Step by step guide to help you convert Partnership firm into PLC:
- Conduct a meeting between the partners for the Conversion of Partnership Firm Into Private Limited Company
– To take assent of majority of its partners, not less than three-fourth of the partners should be present in person.
– To authorize two or more partners to take all steps necessary and to execute all papers, deeds, documents etc.
- Apply for DSC and DIN for all directors and shareholders of the company.
Obtain DSC of all directors and shareholders. In addition to that obtain written consent or No Objection Certificate from the secured creditors of the firm, if any.

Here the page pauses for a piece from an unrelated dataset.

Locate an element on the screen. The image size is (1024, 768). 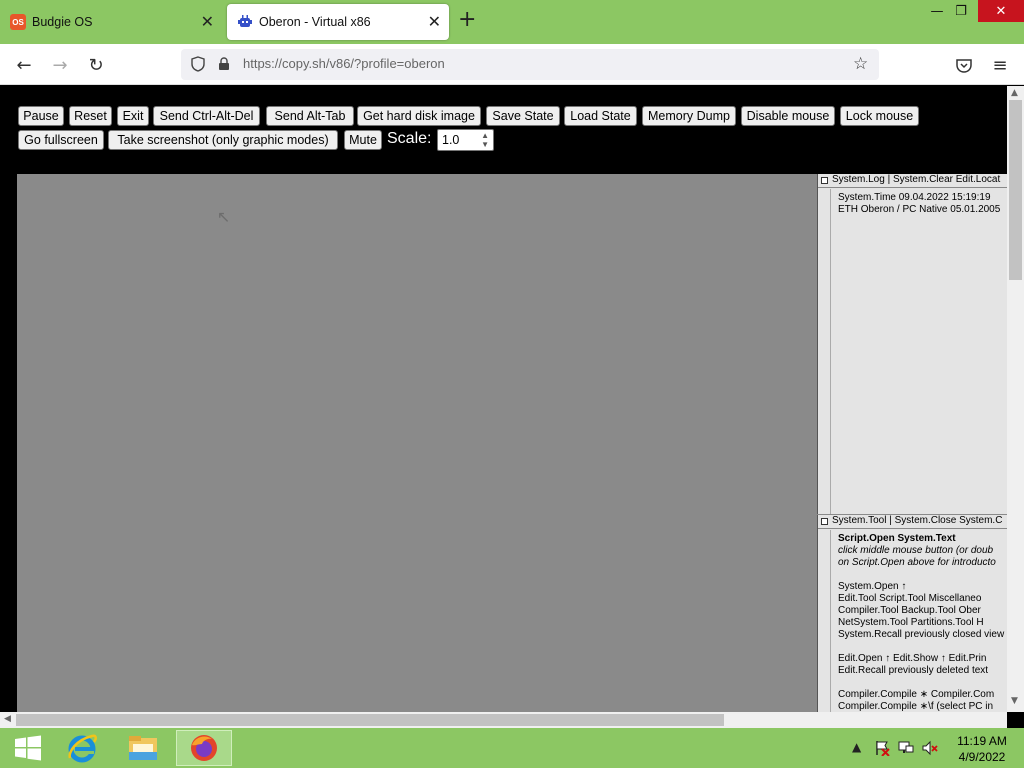
volume-muted-icon is located at coordinates (930, 750).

- Obtain name Approval in RUN
File an application in RUN on the MCA website to obtain the name for the proposed company after conversion. Along with various attachments. Further also stating the proposal for conversion of the partnership firm.
- File Form URC-1 along with the necessary attachments with ROC
File Form URC-1 within 30 days of name approval.

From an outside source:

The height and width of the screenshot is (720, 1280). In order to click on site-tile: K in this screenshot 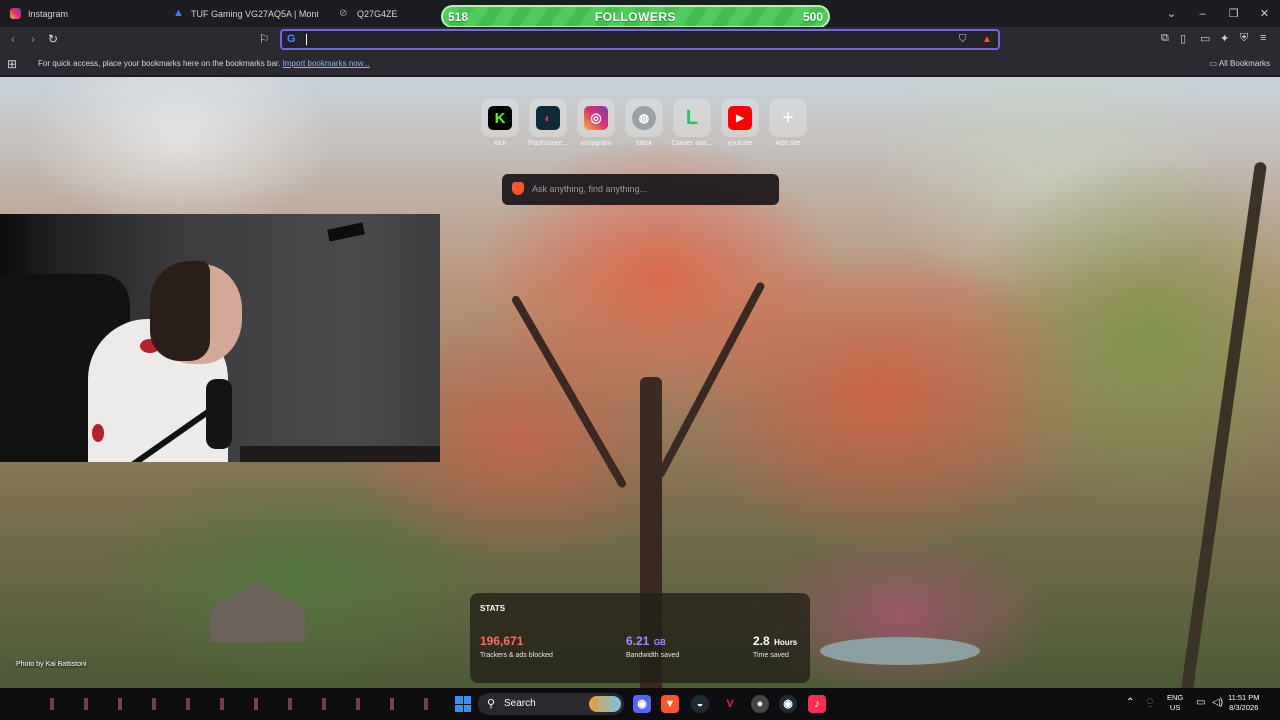, I will do `click(500, 118)`.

- Publish an advertisement in Two Newspaper
– As per section 374(b) of Companies Act, 2013 firm seeking registration under the provision of Part I of Chapter XXI shall publish an advertisement about registration.

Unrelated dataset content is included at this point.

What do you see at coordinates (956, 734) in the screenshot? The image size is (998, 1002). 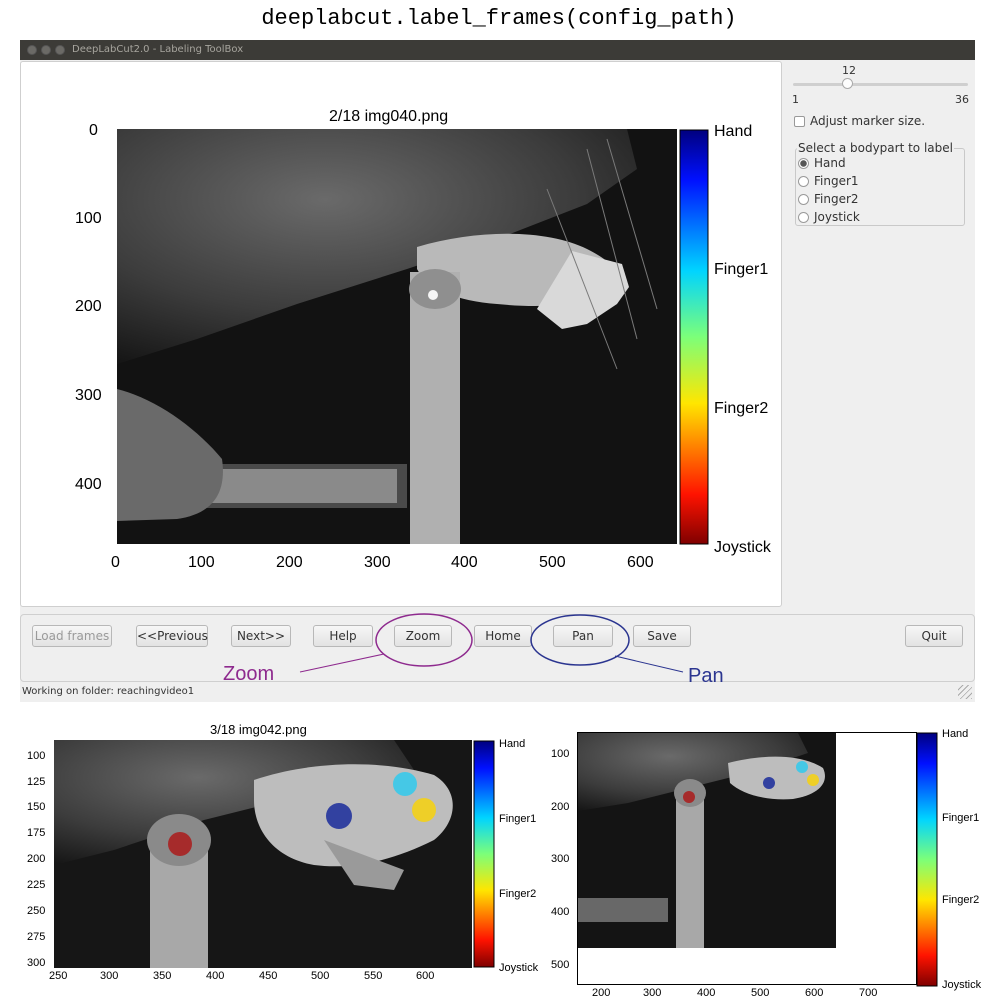 I see `pan-colorbar-label-hand: Hand` at bounding box center [956, 734].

– Seeking objections, if any within 21 clear days from the date of publication of the notice.
– The said advertisement shall be in Form No. URC-2.
– Further, these shall be published in 2 newspapers one in English and other in the principal vernacular language of the district.
- Draft MOA and AOA
Therefore, after obtaining name approval, and approval of E-FORM URC-1 from the Registrar, the applicant is required to draft the Memorandum and Articles of Association and other relevant documents necessary for incorporation.
- File necessary forms with ROC
File INC-32, INC-33, INC-34 and AGILE along with the earlier mentioned forms on MCA Website.
- Once the Registrar in satisfied on the basis of documents and information filed by the applicants,
He shall issue a certificate of incorporation in Form No. INC.11.
- Intimate ROC under which it was previously registered.
Along with documents for its dissolution as a firm.